MF Global collapsed in October 2011, and then couldn't account for what it had done with more than $750 million of its customers' money.

The Commodity Futures Trading Commission filed suit this past June against MF Global Inc., MF Global Holdings Ltd., Corzine as CEO and the assistant treasurer, Edith O'Brien.

Regulators said Corzine had run the company in an arrogant manner and placed bad bets that horrified his underlings, particularly on European sovereign debt.

Earlier suits from shareholders meanwhile were consolidated as one 14-count action in Manhattan against Corzine and 22 other MF Global directors, officers and underwriters.

U.S. District Judge Victor Marrero likened MF Global's catastrophic collapse, during which $1.6 billion allegedly disappeared, to "a massive train wreck."

He explained Tuesday that the analogy was meant to have the parties pursue "the exceptional route to the most speedy, economical, and just resolution possible."

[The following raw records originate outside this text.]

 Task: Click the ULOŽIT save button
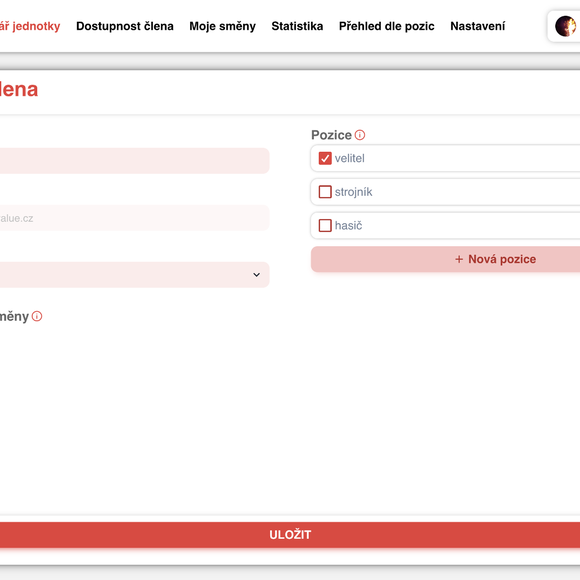pos(290,535)
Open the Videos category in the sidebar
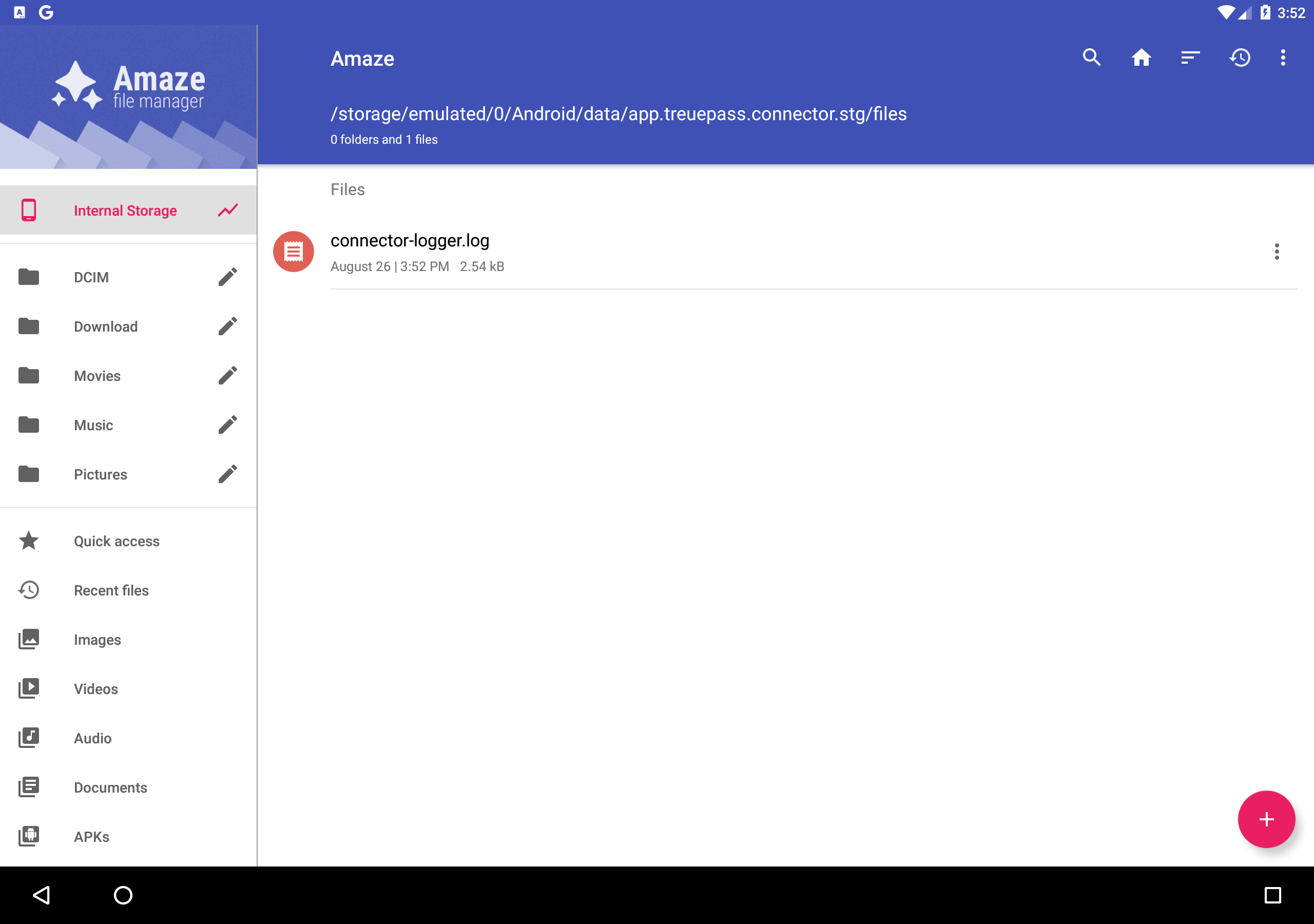 click(95, 689)
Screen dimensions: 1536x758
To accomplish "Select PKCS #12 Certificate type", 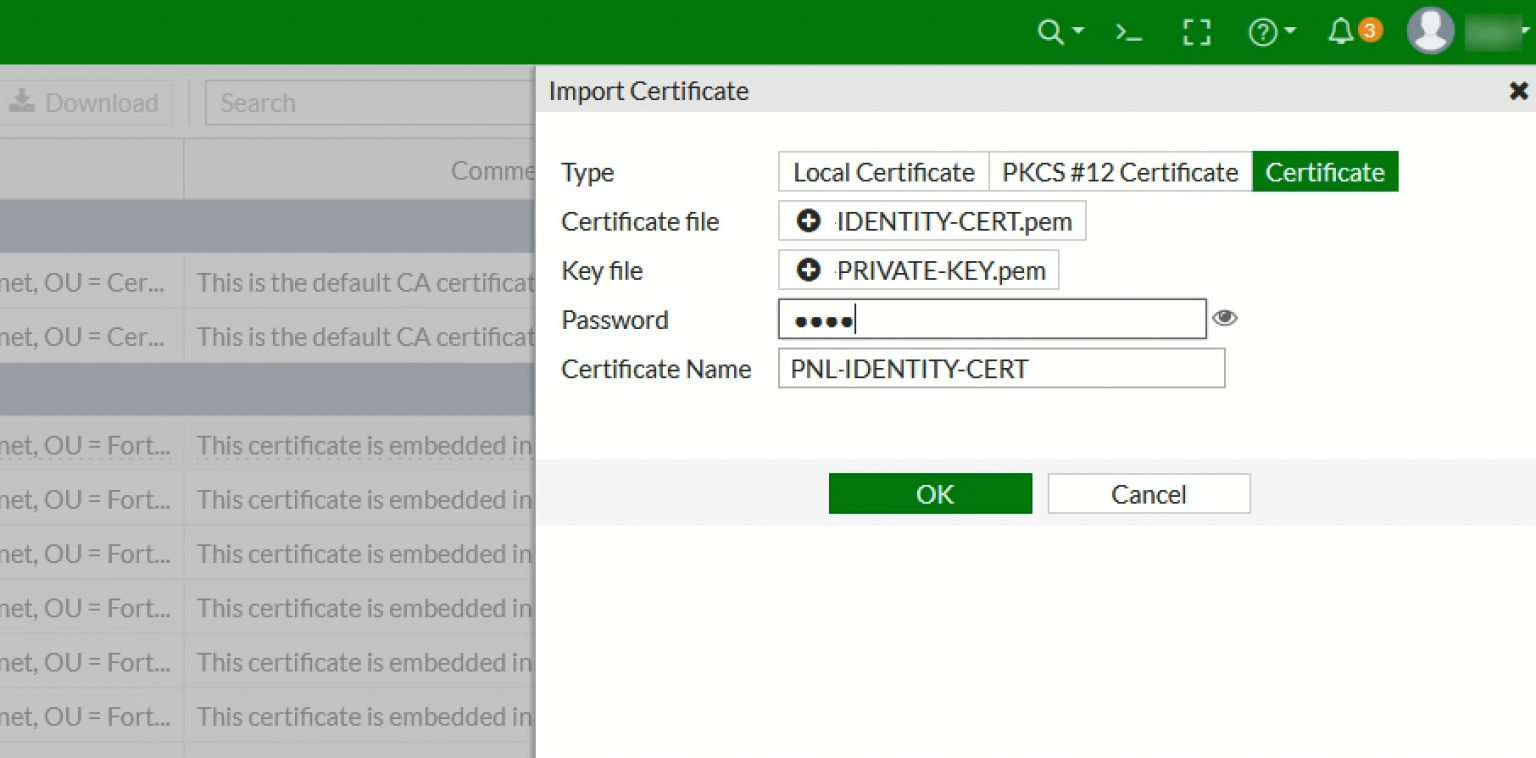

"Efficiency was not in the cards," however, Marrero lamented.

"And so, before further investigation into plaintiffs' claims as to what set in motion such an extraordinary chain of events, defendants seem convinced that no one named in this lawsuit could possibly have done anything wrong," the 105-page opinion states. "So confident are they in the validity of this perception that, at what must have amounted to an enormous expenditure of money, time and energy, they seek a court ruling dismissing the complaint in its entirety, thus barring any discovery that might shed light on remaining unknowns that bear momentous consequences for the victims who have suffered the losses."

The defendants complained that the complaint gives both too much and too little detail, according to the ruling. They said the class gives more information than necessary to present a precise statement of the facts, and yet not enough to give them fair notice of why they are being sued.

Marrero said Corzine and his officers imply that the fall of MF Global, as characterized by the plaintiffs, never happened, or if it did occur, no one in its company played a role in it. They would skirt blame by pointing to the supernatural or simply saying that "stuff happens," according to the ruling.

These claims sat poorly, however, with the judge.

"In evaluating the application of the law that defendants argue would allow the outcome they seek at this stage of the litigation, the court's assessment may simply be stated: It cannot be," Marrero wrote.

Finding that the investors sufficiently pleaded their claims against Corzine and the other defendants, Marrero denied all six motions to dismiss.